James at Outside The Beltway [1] notes something that’s bothered me of late. He points to, of all places, the NYT’s John Tierney, who wonders…..

......why Homer Simpson has managed to replace Ward Cleaver as the archetype of fatherhood in American situation comedies.

It’s hardly limited to this, James.
With young Children in the house over the last several years, I’ve become something of a watcher of younger fare, again. Toy story was just on recently. No father figure at all, in either of the two households represented in the story, is the one thing that leaps out at you before the story is half way through. Another Disney Movie, the (mildly amusing) remake of Freaky Friday, once again lacks a serious father figure.. the mother’s getting remarried.

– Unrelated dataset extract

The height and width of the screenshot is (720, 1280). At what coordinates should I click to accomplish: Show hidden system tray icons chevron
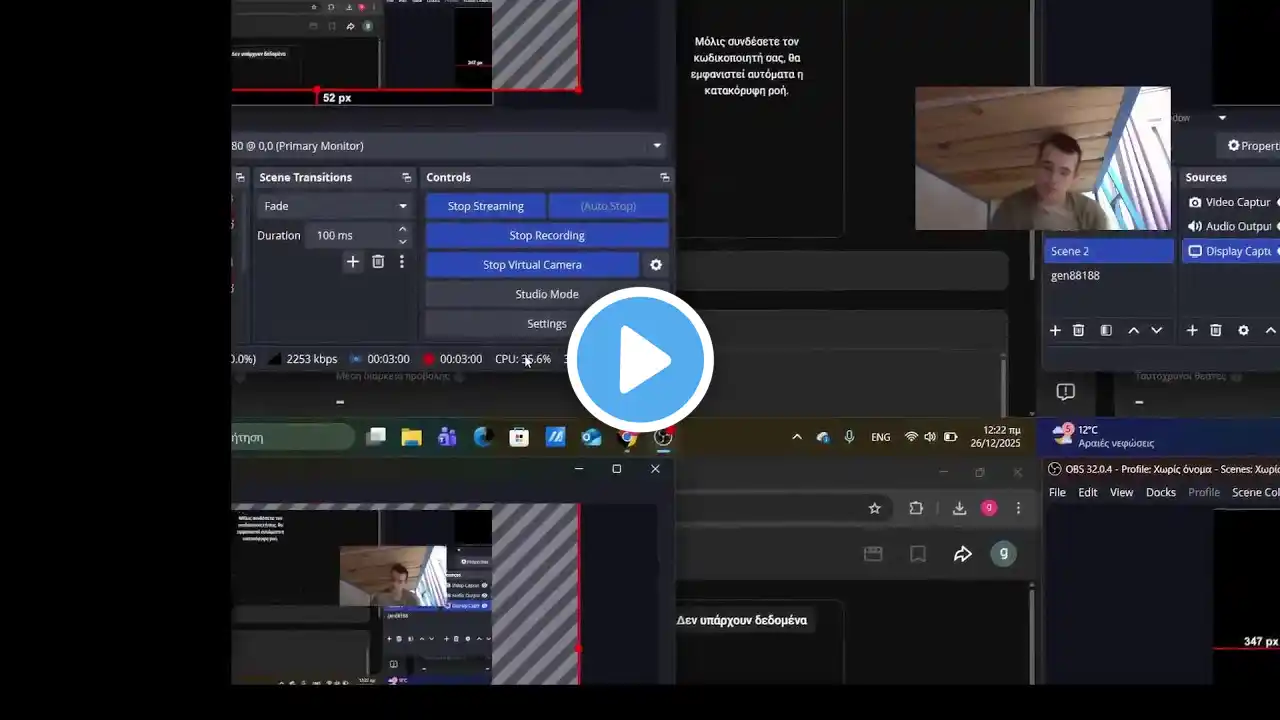pyautogui.click(x=797, y=437)
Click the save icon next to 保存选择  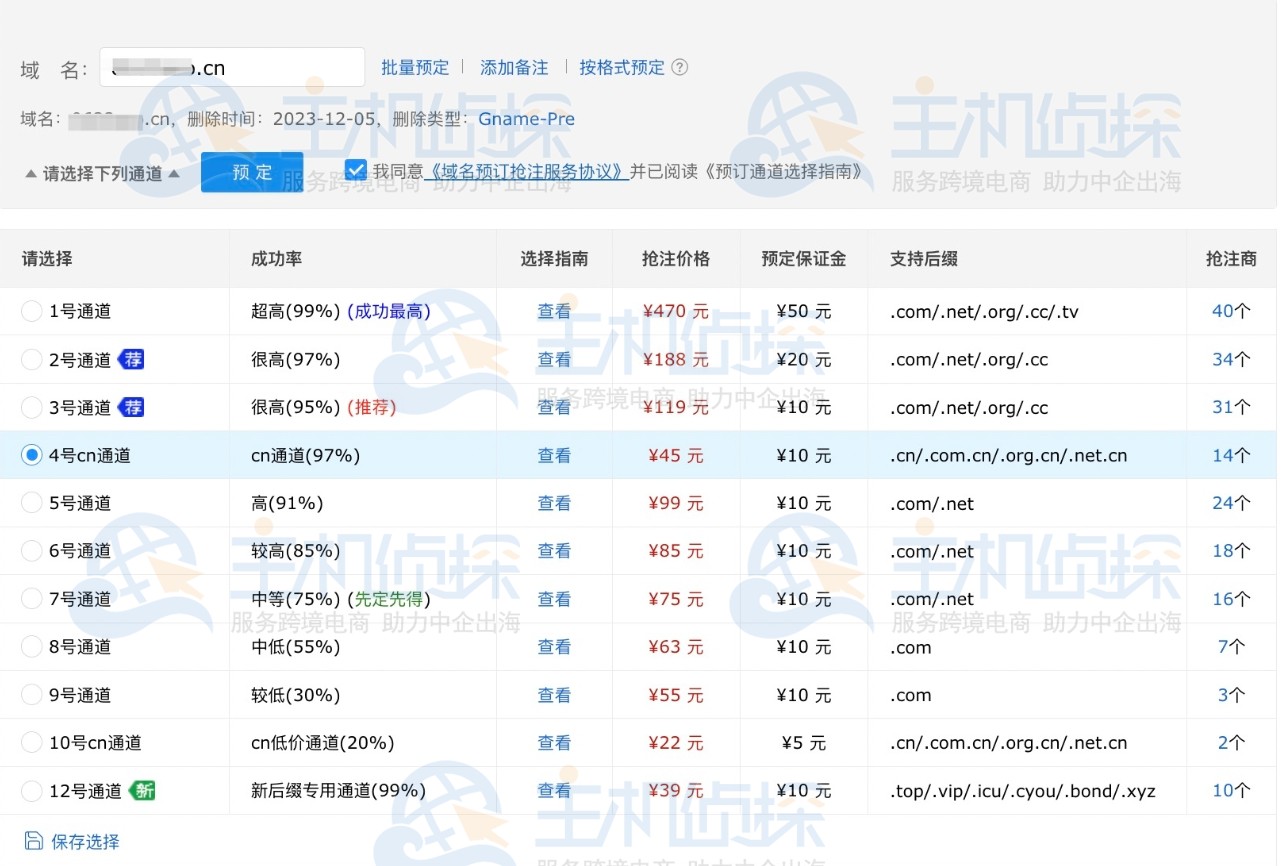point(34,841)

This isn’t pick on Disney day, though… they’re simply an easy target. Heidi McDonald, in the New Pittsburgh Courier [2] remarked on this last January;

Fathers, in the movies, are generally represented as emotionally distant, absent, abusive, uninvolved, or bumbling.

Anna at Undefined has questions, as well.The only time you see a father figure who isn’t an idiot, he’s a bad guy;

And why do the (successful, jetsetting, business-minded) fathers in the movies have to be the bad ones?


Roger Ebert goes one father, suggesting at one point ina review on Imaginary Heroes [3] that

...fathers in the movies, as a group, supply only a few more heroes than Nazis.

Guess we can’t state the problem any clearer than this.

There’s another consideration, here besides the image we’re sending to ourselves and our kids with this stuff; and it’s a question I’ve asked before [4] What kind of image are we sending to a world market eager to either adopt or eschew western ways?

Hollywood has set itself up as the documentor of western culture. Is this dismal picture of fathers we’re projecting, though Hollywood, harming western culture both from within, and from outside it as well?